Needless to say, it wasn't really innocent. But the '50s — the Twinkie Era — do offer lessons that remain relevant in the 21st century. Above all, the success of the postwar American economy demonstrates that, contrary to today's conservative orthodoxy, you can have prosperity without demeaning workers and coddling the rich.
Consider the question of tax rates on the wealthy. The modern American right, and much of the alleged center, is obsessed with the notion that low tax rates at the top are essential to growth. Remember that Erskine Bowles and Alan Simpson, charged with producing a plan to curb deficits, nonetheless somehow ended up listing "lower tax rates" as a "guiding principle."
Yet in the 1950s incomes in the top bracket faced a marginal tax rate of 91, that's right, 91 percent, while taxes on corporate profits were twice as large, relative to national income, as in recent years. The best estimates suggest that circa 1960 the top 0.01 percent of Americans paid an effective federal tax rate of more than 70 percent, twice what they pay today.
Nor were high taxes the only burden wealthy businessmen had to bear. They also faced a labor force with a degree of bargaining power hard to imagine today. In 1955 roughly a third of American workers were union members. In the biggest companies, management and labor bargained as equals, so much so that it was common to talk about corporations serving an array of "stakeholders" as opposed to merely serving stockholders.
Squeezed between high taxes and empowered workers, executives were relatively impoverished by the standards of either earlier or later generations. In 1955 Fortune magazine published an essay, "How top executives live," which emphasized how modest their lifestyles had become compared with days of yore. The vast mansions, armies of servants and huge yachts of the 1920s were no more; by 1955, the typical executive, Fortune claimed, lived in a smallish suburban house, relied on part-time help and skippered his own relatively small boat.
The data confirm Fortune's impressions. Between the 1920s and the 1950s real incomes for the richest Americans fell sharply, not just compared with the middle class but in absolute terms.
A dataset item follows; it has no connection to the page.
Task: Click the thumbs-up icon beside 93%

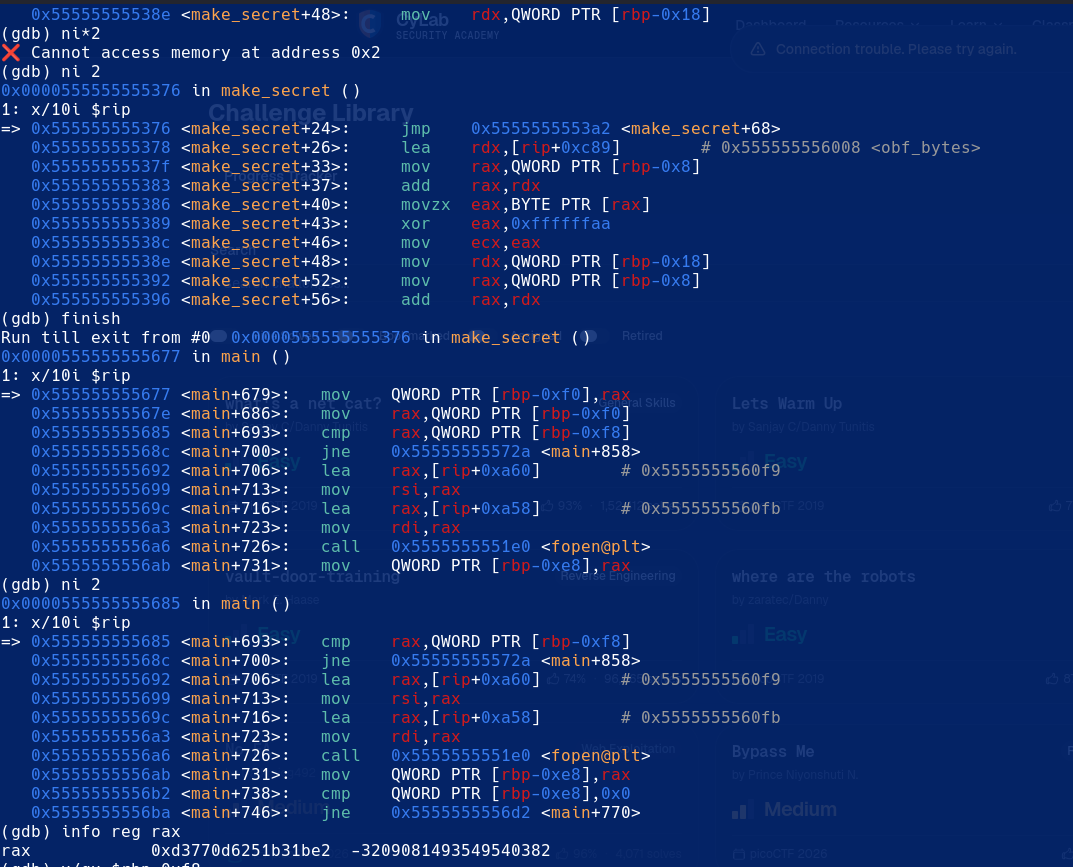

According to estimates by the economists Thomas Piketty and Emmanuel Saez, in 1955 the real incomes of the top 0.01 percent of Americans were less than half what they had been in the late 1920s, and their share of total income was down by three-quarters.
Today, of course, the mansions, armies of servants and yachts are back, bigger than ever — and any hint of policies that might crimp plutocrats' style is met with cries of "socialism." Indeed, the whole Romney campaign was based on the premise that President Barack Obama's threat to modestly raise taxes on top incomes, plus his temerity in suggesting that some bankers had behaved badly, were crippling the economy. Surely, then, the far less plutocrat-friendly environment of the 1950s must have been an economic disaster, right? Actually, some people thought so at the time. Paul Ryan and many other modern conservatives are devotees of Ayn Rand. Well, the collapsing, moocher-infested nation she portrayed in "Atlas Shrugged," published in 1957, was basically Dwight Eisenhower's America.